Nel caso di specie, i lavori edilizi
avevano comportato, secondo quanto esaminato dal giudice del merito,
l'emersione, previo sbancamento del terreno, di tre lati, precedentemente
interrati, di un preesistente edificio, con la realizzazione di un piazzale
di circa 1.000 metri quadrati, il terrazzamento della parete di terra
rimasta alle spalle di uno di tali tre lati e fino ad un'altezza di sei
metri e lo spostamento di una rampa di accesso la fondo.
Tali lavori avevano
quindi fatto emergere un manufatto in precedenza interrato. Per la difesa,
la costruzione (il manufatto originario) era regolare e l'intervento
edilizio non riguardava parti strutturali dell'opera. Per i giudici di
Cassazione no. La norma (articolo 93 dpr n. 380/2001) ricordano gli
Ermellini ha la finalità di salvaguardare la pubblica incolumità. La natura
del materiale usato e delle strutture realizzate è irrilevante.
_ _ _
▶ **ESERCIZI DA SVOLGERE**
1. Secondo il brano sui lavori edilizi, quale finalità ha la norma dell'articolo 93 del dpr n. 380/2001?
2. Trascrivi dal brano sui lavori edilizi tutto il passo che va da "Nel caso di" fino a "realizzate è irrilevante.".

▶ **Voci per individuare testo ed elementi**
_ _ _
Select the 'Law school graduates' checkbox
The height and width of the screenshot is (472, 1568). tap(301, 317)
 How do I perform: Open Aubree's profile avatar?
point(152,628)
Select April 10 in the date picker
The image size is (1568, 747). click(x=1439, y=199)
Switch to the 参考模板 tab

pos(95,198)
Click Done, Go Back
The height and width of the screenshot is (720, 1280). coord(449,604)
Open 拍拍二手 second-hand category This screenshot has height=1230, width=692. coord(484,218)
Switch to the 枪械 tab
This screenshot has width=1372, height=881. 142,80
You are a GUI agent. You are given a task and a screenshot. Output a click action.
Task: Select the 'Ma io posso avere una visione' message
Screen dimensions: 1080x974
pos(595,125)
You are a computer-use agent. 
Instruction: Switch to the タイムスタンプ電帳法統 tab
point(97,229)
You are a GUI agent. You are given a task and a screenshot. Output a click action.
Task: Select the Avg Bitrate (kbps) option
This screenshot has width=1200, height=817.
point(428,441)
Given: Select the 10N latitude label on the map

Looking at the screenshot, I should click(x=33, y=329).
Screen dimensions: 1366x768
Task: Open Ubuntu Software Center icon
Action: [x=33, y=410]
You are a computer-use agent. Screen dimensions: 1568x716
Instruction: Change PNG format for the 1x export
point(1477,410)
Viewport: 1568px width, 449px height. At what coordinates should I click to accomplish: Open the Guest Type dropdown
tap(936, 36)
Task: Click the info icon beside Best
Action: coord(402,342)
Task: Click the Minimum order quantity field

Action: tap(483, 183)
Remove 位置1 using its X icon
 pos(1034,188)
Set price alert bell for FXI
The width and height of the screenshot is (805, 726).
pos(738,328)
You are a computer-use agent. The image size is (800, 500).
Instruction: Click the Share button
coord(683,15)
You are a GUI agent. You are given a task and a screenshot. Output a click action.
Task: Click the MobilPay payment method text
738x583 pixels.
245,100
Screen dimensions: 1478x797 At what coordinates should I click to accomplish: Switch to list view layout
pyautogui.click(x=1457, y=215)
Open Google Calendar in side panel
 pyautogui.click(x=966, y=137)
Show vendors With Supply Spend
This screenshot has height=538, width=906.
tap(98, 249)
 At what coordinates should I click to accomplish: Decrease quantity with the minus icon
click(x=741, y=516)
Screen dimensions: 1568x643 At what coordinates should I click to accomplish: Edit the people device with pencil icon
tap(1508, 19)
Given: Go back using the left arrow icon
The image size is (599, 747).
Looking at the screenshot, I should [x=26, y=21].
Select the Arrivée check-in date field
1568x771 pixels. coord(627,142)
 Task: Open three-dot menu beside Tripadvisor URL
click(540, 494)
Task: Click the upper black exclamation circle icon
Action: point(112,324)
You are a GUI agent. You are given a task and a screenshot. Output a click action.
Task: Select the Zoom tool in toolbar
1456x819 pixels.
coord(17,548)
_ _ _
▶ **SOLUZIONI DEGLI ESERCIZI**
1. Ha la finalità di salvaguardare la pubblica incolumità.

2.
Nel caso di specie, i lavori edilizi
avevano comportato, secondo quanto esaminato dal giudice del merito,
l'emersione, previo sbancamento del terreno, di tre lati, precedentemente
interrati, di un preesistente edificio, con la realizzazione di un piazzale
di circa 1.000 metri quadrati, il terrazzamento della parete di terra
rimasta alle spalle di uno di tali tre lati e fino ad un'altezza di sei
metri e lo spostamento di una rampa di accesso la fondo.
Tali lavori avevano
quindi fatto emergere un manufatto in precedenza interrato. Per la difesa,
la costruzione (il manufatto originario) era regolare e l'intervento
edilizio non riguardava parti strutturali dell'opera. Per i giudici di
Cassazione no. La norma (articolo 93 dpr n. 380/2001) ricordano gli
Ermellini ha la finalità di salvaguardare la pubblica incolumità. La natura
del materiale usato e delle strutture realizzate è irrilevante.